WHAT YOU WILL DO: Your answer must be an exact retyping of the line containing "The width and" and every line after it through the end of the records below, with no pictures and nothing else.
===============
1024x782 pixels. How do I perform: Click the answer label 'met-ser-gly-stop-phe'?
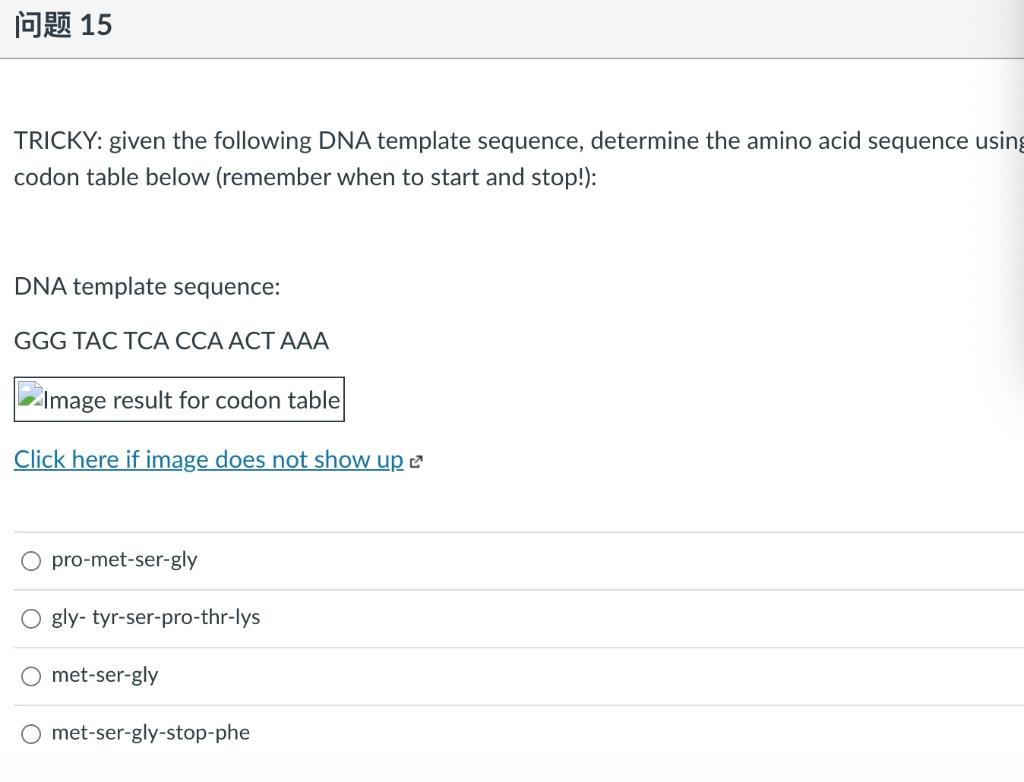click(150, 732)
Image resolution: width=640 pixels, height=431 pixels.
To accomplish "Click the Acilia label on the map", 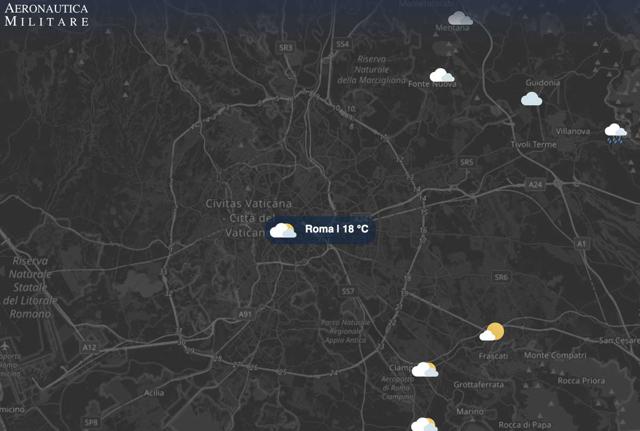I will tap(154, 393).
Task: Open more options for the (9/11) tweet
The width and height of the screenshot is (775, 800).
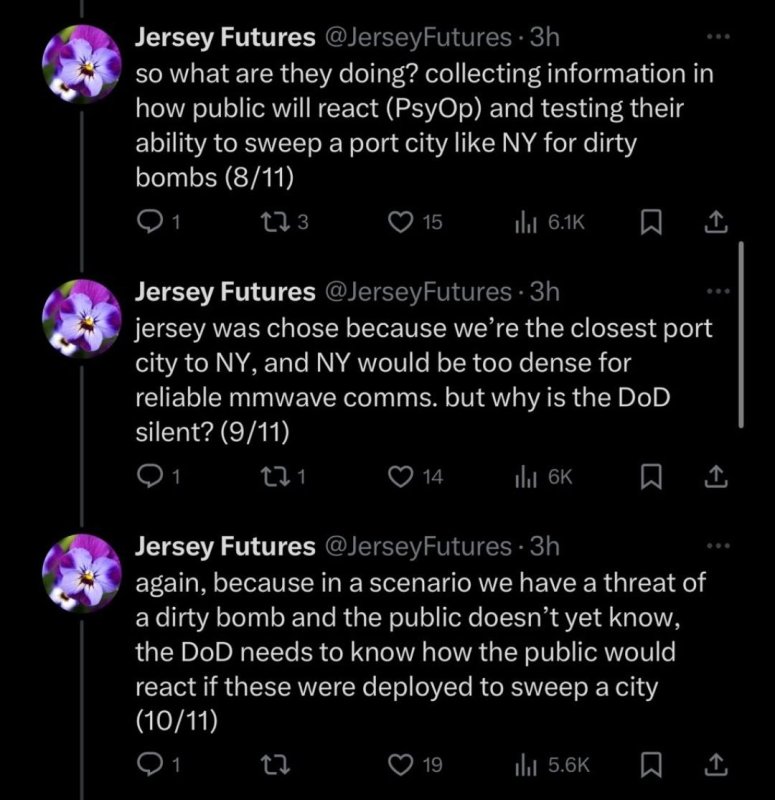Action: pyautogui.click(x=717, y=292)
===============
FINISHED TASK:
The width and height of the screenshot is (775, 800).
Action: pyautogui.click(x=717, y=292)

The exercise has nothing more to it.